La production du questionnaire : une victoire totale pour l'assuré


10 janvier 2012–3 juillet 2014 : telle est la période au cours de laquelle le droit des assurances, et plus particulièrement celui du contrat d'assurance, a subi une profonde révolution synonyme d'une protection optimale de l'assuré.
 
En effet par un arrêt en date du 3 juillet 2014 (n° 13-18 760)  publié au Bulletin, et donc amené à constituer une décision marquante que les juges du fond seront tenus de prendre en compte, la deuxième chambre civile de la Cour de cassation

se rallie à la position constante de la chambre criminelle, réitérée par un arrêt de principe en date du 10 janvier 2012, dont le bien-fondé avait été récemment consacré par la chambre mixte chargée d'unifier la jurisprudence : nécessité, pour l'assureur qui entend s'en prévaloir, de produire le questionnaire de déclaration initiale du risque aux fins d'obtenir la nullité du contrat d'assurance sur le fondement de l'article L. 113-8 du code des assurances.
 
En quoi l'arrêt du 3 juillet 2014 clôt-il la divergence jurisprudentielle ? Quelles en sont les conséquences pratiques à l'heure du développement fulgurant de la souscription à distance ?
 
S'interroger de la sorte, c'est analyser, dans un premier temps, la portée du ralliement plein et entier de la deuxième chambre civile à la solution retenue par la chambre mixte et son refus de voir dans le dol une solution de repli permettant d'obtenir la nullité du contrat d'assurance (I) avant d'analyser les conséquences qui seront celles de l'application de cet arrêt à l'heure de la souscription à distance : un schéma actuel à repenser ? (II)
 
I - Le ralliement plein et entier de la deuxième chambre civile à la position de la chambre mixte et la mise à l'écart de l'application du dol en matière de nullité du contrat d'assurance
 
A - Une position commune à toutes les formations de la haute juridiction : un ouf de soulagement pour le consommateur
 
Cet arrêt était particulièrement attendu par la doctrine, les assureurs et les assurés, pas forcément pour les mêmes raisons, afin de clore une période d'instabilité juridique lourde.
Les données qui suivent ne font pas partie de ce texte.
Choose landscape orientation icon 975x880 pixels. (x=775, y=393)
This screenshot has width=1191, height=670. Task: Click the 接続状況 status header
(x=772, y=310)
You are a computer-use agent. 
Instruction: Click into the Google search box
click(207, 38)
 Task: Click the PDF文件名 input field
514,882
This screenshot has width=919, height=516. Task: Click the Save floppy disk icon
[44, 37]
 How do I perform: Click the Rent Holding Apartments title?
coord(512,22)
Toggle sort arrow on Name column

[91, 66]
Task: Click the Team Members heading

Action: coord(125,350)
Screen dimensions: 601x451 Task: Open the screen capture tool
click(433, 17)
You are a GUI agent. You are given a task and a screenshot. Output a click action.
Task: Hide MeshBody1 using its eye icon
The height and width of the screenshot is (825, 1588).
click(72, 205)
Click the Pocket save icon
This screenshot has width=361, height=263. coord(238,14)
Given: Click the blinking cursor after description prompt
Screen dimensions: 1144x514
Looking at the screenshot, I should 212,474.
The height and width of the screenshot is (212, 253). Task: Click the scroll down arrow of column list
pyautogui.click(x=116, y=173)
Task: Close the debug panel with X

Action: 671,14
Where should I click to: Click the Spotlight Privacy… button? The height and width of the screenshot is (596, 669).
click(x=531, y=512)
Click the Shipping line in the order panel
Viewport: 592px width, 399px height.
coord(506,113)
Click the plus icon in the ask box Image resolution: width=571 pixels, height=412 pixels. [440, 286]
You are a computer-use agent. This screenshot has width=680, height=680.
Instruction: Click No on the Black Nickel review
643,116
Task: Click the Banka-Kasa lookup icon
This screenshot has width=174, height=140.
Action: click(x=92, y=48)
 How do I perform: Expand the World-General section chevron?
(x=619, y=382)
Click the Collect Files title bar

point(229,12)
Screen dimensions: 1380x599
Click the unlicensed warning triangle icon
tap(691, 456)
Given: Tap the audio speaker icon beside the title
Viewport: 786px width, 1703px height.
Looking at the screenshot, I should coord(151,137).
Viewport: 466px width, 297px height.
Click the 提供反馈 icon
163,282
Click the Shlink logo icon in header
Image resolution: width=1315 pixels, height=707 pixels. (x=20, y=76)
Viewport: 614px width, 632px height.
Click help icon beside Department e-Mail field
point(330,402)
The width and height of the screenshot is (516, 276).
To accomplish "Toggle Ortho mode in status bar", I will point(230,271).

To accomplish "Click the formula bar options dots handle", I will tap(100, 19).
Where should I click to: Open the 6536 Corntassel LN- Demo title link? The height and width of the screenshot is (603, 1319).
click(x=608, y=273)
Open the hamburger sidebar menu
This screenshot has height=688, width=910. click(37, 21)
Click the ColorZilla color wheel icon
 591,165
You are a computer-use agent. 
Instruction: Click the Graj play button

Force est de constater que l'arrêt de la chambre mixte du 7 février dernier, censé trancher définitivement une question de droit, à savoir le formalisme de la déclaration des risques – questionnaire préalable à la conclusion du contrat ou déclarations prérédigées insérées dans les conditions particulières signées postérieurement à cette conclusion –, avait pu susciter quelques doutes quant au moment où le questionnement devait intervenir : avant ou lors de la conclusion du contrat.
 
En effet, c'est implicitement que la chambre mixte, en condamnant la pratique des déclarations prérédigées insérées dans les conditions particulières et en exigeant de l'assureur, qui entend se prévaloir des réponses qui lui ont été faites, de justifier des questions par lui posées, avait situé la phase du questionnement, nécessaire au calcul du tarif sur lequel les parties doivent impérativement s'accorder, avant la conclusion du contrat. La solution de la reconnaissance du questionnaire préalable à la conclusion comme unique « instrumentum » permettant de prouver la fausse déclaration des risques était, en réalité, évidente.
 
La chambre criminelle l'a d'ailleurs réaffirmé quelque temps plus tard (Cass. crim., 18 mars 2014, n° 12-87 195) : seul le questionnaire, préalable à la conclusion, fait foi en la matière. La pratique des clauses de déclarations pré-imprimées, insérées dans les conditions particulières, qu'elles soient générales (« le conducteur n'a pas fait l'objet d'une annulation au cours des trente-six derniers mois ») ou personnalisées (« Monsieur X déclare ne pas avoir fait l'objet d'une annulation ou suspension de permis au cours des trente-six derniers mois ») est condamnée.
 
La deuxième chambre civile, après quelques hésitations de sa formation restreinte, notam-ment quant à la nécessité d'un questionnaire préalable à la conclusion aux fins de constater une fausse déclaration (Cass. civ. II, 12 juin 2014, n° 13-18 936 : au-delà du recours à tel formulaire, énonçant les questions et les réponses apportées, des déclarations personnalisées, insérées dans les conditions particulières et répondant aux questions manifestement posées, pourraient être suffisantes), approuve, de manière solennelle, dans sa formation élargie, les juges du fond d'avoir refusé de tenir compte de déclarations pré-imprimées insérées dans les conditions particulières en l'absence de production par l'assureur du questionnaire (élément matériel) soumis au candidat à l'assurance avant la conclusion du contrat (élément temporel).
 
Cet arrêt conforte, donc, de manière certaine, sans que plus aucune contestation ne soit possible, la sécurité optimale pour le consommateur lors de la souscription du contrat d'assurance.
 
Il est très important d'avoir à l'esprit que la plupart des arrêts récents rendus en matière de fausse déclaration intentionnelle de risque et tranchant cette problématique sont intervenus en matière d'assurance automobile obligatoire – même si tant la chambre criminelle, dans le cadre du contentieux des violences involontaires, que la deuxième chambre civile connaissent, par évidence, d'autres types d'assurance.
 
Ce régime spécifique prévoit l'intervention d'une autorité administrative indépendante (AAI) : le Bureau central de tarification (BCT), qui a pour rôle d'imposer à un assureur ayant refusé un risque donné d'assurer ce risque à un taux de prime fixé par ses soins.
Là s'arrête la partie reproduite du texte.